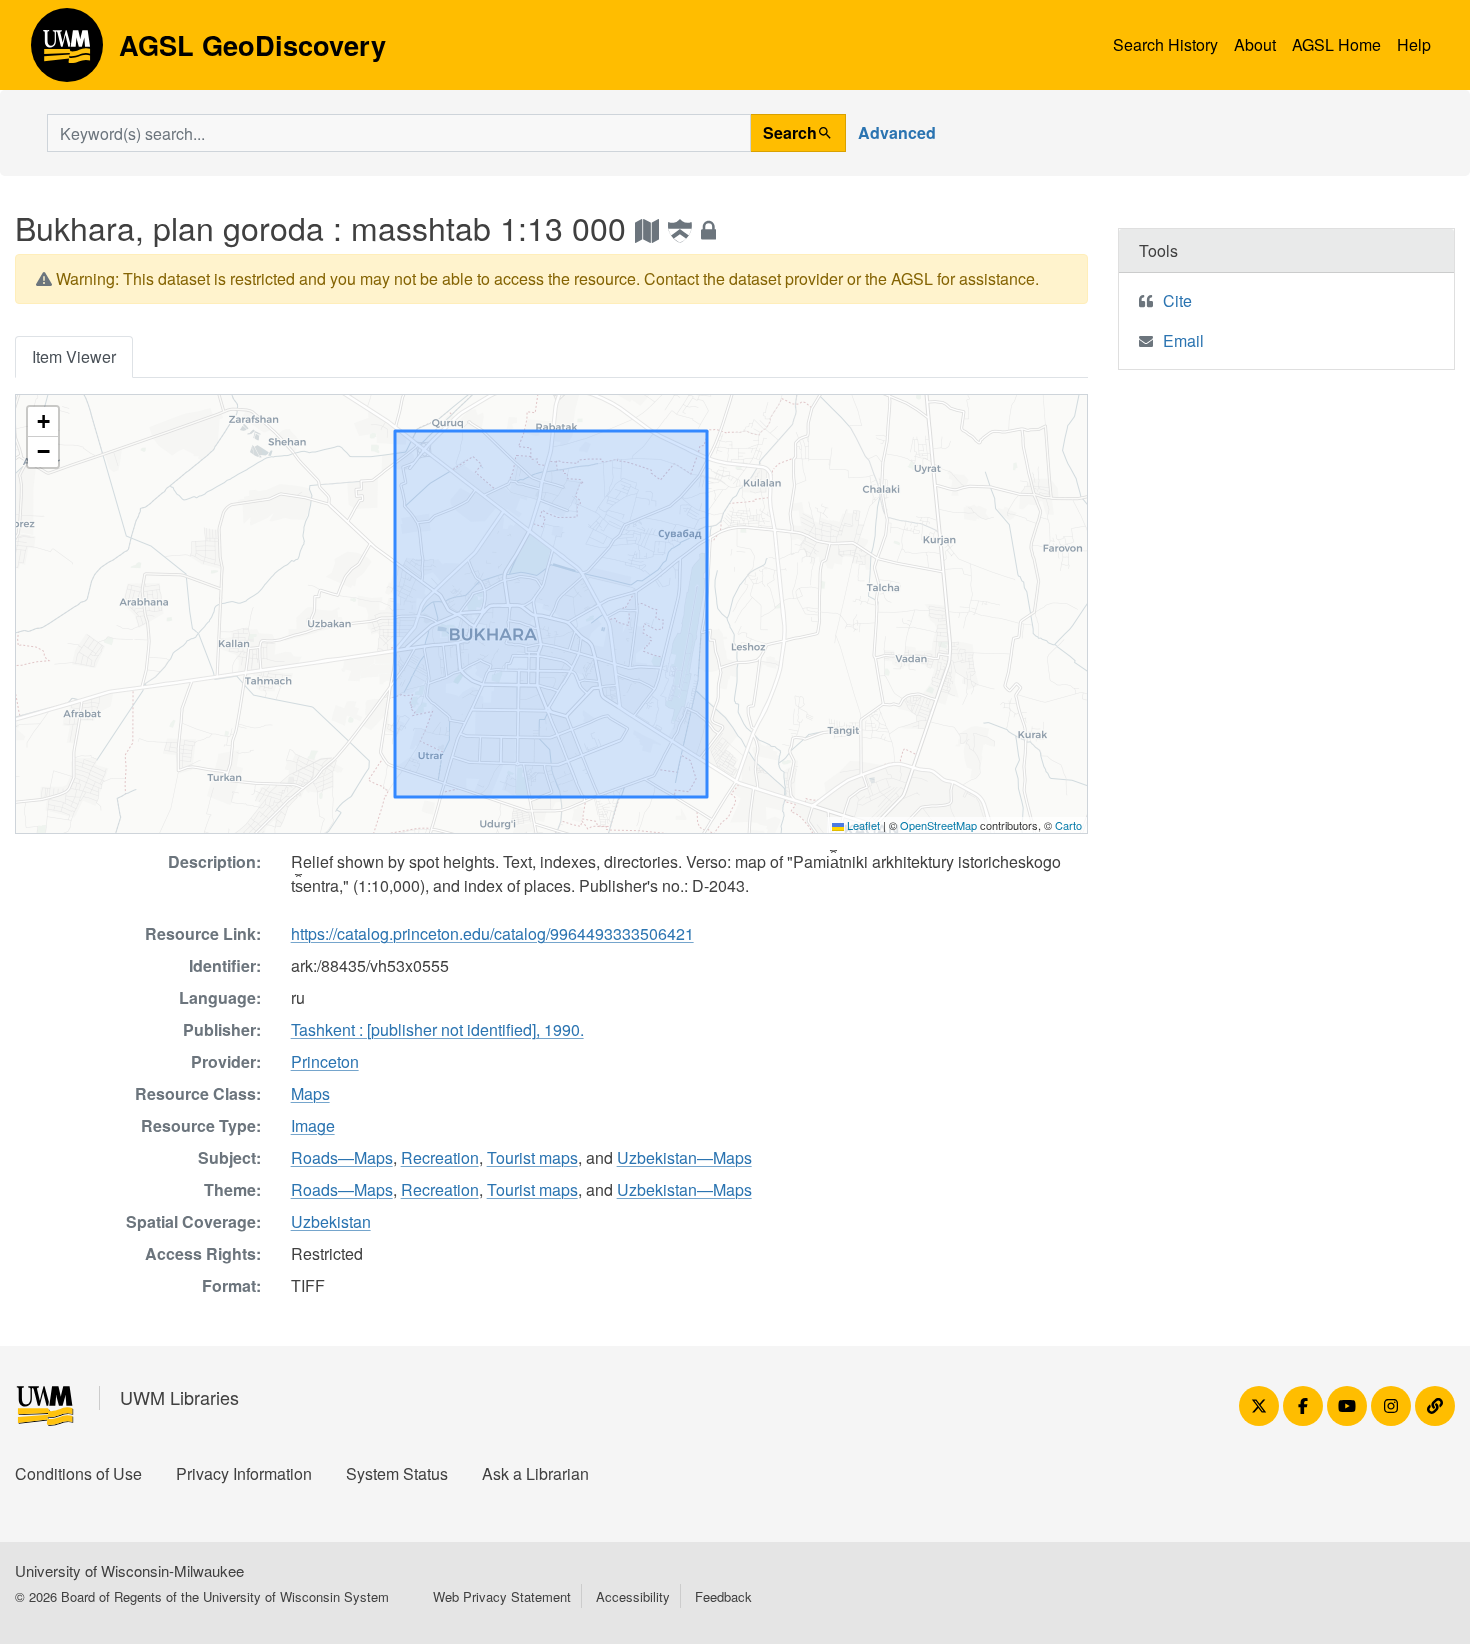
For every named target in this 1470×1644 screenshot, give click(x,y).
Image (313, 1125)
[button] (43, 422)
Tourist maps (532, 1157)
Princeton (325, 1061)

What is being asked:
Transcribe everything above exactly. Do not include the pictures.

Task output:
For every named target in this 1470×1644 screenshot, give click(x,y).
Image (313, 1125)
[button] (43, 422)
Tourist maps (532, 1157)
Princeton (325, 1061)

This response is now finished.